Miesiąc później wraz z kolegą Szymonem Pochwalskim zostali aresztowani w lokalu przy ul. Targowej podczas drukowania pism drugiego obiegu. Prowadzone przesłuchanie, podczas którego Emil był torturowany – bito go, kopano, miażdżono palce, wkładając między drzwi – wykazało jego udział w akcji podpalenia pomnika Dzierżyńskiego. 17 marca 1982 roku został skazany przez sąd dla nieletnich na 2 lata pozbawienia wolności w zawieszeniu oraz dozór kuratora sądowego. W maju 1982 roku podczas procesu kolegów z organizacji – Tomasza Sokolewicza i Marka Marciniaka – odwołał swoje wcześniejsze zeznania jako wymuszone brutalnym biciem przez SB i zadeklarował, że podczas kolejnego posiedzenia sądu może zidentyfikować przesłuchujących go funkcjonariuszy. 3 czerwca 17-letni Emil zaginął w niewyjaśnionych okolicznościach. Dwa dni później jego ciało zostało wyłowione z Wisły. Prowadzone w 1982 roku dochodzenie nie przyniosło wyjaśnienia, jak doszło do jego śmierci.

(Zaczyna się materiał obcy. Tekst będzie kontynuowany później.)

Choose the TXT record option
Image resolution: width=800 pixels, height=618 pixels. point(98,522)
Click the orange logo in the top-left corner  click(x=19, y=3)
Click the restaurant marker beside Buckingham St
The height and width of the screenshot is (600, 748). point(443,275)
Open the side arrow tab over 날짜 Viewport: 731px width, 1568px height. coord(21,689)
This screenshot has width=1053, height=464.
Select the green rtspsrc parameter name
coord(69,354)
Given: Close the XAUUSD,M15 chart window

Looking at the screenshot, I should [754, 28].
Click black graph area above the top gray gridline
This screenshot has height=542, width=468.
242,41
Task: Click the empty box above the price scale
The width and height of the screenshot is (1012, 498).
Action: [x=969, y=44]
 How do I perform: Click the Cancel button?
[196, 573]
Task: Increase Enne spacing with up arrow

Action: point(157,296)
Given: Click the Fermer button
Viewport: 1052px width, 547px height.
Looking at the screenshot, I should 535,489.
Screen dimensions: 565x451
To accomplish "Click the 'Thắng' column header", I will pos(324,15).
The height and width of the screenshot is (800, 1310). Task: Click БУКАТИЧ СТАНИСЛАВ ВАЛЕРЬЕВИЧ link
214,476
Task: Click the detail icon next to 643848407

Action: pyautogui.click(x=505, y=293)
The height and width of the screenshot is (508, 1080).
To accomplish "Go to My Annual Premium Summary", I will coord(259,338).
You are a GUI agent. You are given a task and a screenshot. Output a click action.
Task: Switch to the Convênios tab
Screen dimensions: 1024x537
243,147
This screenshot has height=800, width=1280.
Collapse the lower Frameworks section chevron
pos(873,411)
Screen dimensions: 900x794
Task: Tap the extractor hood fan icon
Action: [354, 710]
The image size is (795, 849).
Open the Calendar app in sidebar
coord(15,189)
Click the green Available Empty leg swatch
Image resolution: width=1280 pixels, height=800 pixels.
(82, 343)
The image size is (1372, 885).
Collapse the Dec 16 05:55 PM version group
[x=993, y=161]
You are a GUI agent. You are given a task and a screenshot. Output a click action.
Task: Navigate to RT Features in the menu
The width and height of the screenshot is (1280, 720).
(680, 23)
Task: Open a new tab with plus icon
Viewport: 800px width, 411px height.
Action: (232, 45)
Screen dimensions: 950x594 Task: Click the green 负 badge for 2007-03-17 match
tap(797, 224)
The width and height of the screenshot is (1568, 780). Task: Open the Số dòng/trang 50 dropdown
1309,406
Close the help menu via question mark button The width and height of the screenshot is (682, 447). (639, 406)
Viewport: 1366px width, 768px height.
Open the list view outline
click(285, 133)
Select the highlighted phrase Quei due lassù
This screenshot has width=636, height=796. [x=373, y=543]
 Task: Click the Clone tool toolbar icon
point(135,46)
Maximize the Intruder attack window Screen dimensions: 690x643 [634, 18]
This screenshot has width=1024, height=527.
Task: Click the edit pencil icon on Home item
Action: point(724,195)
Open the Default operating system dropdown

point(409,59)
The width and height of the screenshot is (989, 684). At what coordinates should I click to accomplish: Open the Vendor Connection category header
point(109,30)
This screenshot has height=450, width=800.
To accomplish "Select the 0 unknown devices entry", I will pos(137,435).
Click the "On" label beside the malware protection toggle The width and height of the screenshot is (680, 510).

Wyrok wydany przez sąd na Barchańskiego anulowano dopiero w 2017 roku – po 35 latach! W uzasadnieniu napisano:
Nie budzi żadnej wątpliwości, że przedstawione zachowanie Emila Barchańskiego miało związek z działalnością na rzecz niepodległego bytu Państwa Polskiego, którą poprowadził z innymi osobami w ramach powołanej przez grupę młodych ludzi tajnej, wzorowanej na Armii Krajowej organizacji »Piłsudczycy«, której celem była walka konspiracyjna o niepodległy byt Państwa Polskiego. (…) 16-letni Emil Barchański na rozprawie sądowej 17 marca 1982 r. stwierdził: »Chciałbym widzieć Polskę silną; bogatą – mam na myśli dobrobyt ludzi; demokratyczną; sprawiedliwą i wolną«”.
Oddziałowa Komisja Ścigania Zbrodni przeciwko Narodowi Polskiemu w Warszawie prowadziła śledztwo w sprawie możliwości popełnienia zbrodni komunistycznej. Jednak wobec braku wystarczającej ilości materiału dowodowego nie udało się ustalić, jak doszło do śmierci Emila – najmłodszej ofiary stanu wojennego. Nie wykryto też ewentualnych sprawców. Wszystkie poszlaki wskazują na udział służb specjalnych PRL.